### The problem
Repeat exactly the lines of the entries below from the one with "Рычаги переключения передач" through the one with "Запчасти для Viper F5 (23, 677)", both ends included, and nothing else.

### Recorded data
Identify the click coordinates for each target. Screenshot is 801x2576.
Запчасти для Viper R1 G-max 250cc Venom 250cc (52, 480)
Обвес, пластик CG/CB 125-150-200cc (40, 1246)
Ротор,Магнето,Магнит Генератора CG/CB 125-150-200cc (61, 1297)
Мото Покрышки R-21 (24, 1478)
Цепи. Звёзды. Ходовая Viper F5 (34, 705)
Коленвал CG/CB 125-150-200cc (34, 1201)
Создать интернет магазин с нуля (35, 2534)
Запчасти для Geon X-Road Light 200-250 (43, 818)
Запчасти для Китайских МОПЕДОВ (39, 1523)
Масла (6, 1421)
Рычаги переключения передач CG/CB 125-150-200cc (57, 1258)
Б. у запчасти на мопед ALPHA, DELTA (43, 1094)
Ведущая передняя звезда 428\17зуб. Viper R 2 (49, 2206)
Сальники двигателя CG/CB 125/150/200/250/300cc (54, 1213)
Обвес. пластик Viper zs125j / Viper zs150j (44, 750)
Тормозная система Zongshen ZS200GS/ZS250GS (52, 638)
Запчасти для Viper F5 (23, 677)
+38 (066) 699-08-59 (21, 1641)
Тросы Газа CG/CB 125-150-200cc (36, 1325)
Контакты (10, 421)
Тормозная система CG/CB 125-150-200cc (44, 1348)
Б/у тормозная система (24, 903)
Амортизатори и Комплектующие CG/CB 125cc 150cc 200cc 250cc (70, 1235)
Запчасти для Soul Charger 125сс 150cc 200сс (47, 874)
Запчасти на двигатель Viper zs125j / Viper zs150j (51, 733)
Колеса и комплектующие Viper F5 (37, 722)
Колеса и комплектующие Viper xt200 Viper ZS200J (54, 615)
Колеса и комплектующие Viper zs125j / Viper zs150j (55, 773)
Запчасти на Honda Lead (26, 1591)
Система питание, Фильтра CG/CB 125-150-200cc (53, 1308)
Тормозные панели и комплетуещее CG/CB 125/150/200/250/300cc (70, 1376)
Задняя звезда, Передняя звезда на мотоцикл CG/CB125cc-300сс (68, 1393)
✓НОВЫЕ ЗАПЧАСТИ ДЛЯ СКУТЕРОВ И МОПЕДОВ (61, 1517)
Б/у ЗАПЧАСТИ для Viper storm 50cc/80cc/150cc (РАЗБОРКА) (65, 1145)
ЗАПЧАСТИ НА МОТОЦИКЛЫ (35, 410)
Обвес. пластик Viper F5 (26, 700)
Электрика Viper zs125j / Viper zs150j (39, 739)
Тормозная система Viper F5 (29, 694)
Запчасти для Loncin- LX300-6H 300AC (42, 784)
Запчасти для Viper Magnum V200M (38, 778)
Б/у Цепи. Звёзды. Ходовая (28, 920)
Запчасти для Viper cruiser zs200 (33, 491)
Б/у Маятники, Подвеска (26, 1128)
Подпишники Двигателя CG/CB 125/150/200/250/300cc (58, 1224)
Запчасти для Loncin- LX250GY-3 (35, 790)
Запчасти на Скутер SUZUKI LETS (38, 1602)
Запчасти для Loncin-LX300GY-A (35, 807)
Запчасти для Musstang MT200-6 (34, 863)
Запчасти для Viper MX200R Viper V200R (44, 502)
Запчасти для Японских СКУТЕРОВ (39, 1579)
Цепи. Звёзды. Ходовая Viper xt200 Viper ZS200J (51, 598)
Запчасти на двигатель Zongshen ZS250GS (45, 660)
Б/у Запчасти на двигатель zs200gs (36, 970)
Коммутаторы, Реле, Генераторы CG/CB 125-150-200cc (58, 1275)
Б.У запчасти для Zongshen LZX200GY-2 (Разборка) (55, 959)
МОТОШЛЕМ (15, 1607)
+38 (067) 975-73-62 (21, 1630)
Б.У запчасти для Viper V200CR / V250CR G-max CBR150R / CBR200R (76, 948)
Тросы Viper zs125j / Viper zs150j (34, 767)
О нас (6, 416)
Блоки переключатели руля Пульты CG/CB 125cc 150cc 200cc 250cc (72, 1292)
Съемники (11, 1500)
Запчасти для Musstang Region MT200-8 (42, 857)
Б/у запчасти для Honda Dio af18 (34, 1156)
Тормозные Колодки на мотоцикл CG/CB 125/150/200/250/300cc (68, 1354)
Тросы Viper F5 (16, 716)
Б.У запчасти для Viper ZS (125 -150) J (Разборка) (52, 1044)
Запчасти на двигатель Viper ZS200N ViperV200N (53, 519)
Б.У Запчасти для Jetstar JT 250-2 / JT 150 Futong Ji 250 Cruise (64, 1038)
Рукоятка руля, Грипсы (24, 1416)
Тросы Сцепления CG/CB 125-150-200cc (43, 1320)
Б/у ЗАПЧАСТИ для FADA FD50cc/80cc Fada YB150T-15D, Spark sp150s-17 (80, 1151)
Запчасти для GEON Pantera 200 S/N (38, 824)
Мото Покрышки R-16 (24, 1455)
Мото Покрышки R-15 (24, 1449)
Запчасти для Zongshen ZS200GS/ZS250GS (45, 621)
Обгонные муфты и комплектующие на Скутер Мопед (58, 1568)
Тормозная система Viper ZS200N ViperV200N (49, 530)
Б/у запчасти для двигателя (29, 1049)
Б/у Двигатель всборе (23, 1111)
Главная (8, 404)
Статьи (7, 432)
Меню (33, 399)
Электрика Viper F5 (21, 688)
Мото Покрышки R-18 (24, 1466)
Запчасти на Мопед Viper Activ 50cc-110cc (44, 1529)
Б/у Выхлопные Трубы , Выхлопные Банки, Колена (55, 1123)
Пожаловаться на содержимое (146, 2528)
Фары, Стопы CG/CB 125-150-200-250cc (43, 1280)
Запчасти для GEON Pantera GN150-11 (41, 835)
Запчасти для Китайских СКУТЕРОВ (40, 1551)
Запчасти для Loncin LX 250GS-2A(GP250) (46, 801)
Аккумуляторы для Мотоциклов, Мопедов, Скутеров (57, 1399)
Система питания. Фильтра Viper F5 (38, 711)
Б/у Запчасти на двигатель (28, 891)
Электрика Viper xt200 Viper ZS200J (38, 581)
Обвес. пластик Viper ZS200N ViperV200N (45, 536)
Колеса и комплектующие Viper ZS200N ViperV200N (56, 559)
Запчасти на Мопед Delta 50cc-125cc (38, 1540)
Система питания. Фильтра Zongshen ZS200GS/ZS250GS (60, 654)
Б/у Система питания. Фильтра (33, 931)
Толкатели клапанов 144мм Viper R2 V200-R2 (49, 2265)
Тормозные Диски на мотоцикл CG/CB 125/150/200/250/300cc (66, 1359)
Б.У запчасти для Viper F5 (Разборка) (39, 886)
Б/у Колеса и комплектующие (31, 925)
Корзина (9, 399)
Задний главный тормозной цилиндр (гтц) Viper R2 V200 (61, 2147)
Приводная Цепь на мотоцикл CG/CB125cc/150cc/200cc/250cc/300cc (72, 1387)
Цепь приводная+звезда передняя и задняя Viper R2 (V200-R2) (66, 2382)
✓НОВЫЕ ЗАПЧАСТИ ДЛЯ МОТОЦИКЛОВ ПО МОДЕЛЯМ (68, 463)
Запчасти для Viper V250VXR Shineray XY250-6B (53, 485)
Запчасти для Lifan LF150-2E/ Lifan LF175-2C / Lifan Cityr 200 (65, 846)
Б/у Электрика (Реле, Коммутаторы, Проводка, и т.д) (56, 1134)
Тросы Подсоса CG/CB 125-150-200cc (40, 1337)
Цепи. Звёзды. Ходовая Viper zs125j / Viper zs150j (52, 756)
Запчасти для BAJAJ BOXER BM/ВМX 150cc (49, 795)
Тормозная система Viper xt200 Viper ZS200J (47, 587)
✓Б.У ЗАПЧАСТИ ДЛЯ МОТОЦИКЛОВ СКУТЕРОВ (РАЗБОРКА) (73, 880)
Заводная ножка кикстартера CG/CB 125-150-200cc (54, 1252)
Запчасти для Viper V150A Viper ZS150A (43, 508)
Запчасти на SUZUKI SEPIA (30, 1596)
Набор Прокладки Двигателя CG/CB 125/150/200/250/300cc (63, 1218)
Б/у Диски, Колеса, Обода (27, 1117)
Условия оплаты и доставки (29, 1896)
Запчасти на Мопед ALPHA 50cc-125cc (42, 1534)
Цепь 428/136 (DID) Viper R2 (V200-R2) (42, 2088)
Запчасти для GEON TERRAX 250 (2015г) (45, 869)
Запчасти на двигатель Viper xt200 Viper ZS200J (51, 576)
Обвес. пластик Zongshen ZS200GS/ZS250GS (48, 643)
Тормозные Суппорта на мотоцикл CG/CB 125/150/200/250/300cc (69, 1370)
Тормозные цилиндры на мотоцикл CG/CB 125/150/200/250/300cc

### Completed exercise
Рычаги переключения передач CG/CB 125-150-200cc (57, 1258)
Б. у запчасти на мопед ALPHA, DELTA (43, 1094)
Ведущая передняя звезда 428\17зуб. Viper R 2 (49, 2206)
Сальники двигателя CG/CB 125/150/200/250/300cc (54, 1213)
Обвес. пластик Viper zs125j / Viper zs150j (44, 750)
Тормозная система Zongshen ZS200GS/ZS250GS (52, 638)
Запчасти для Viper F5 (23, 677)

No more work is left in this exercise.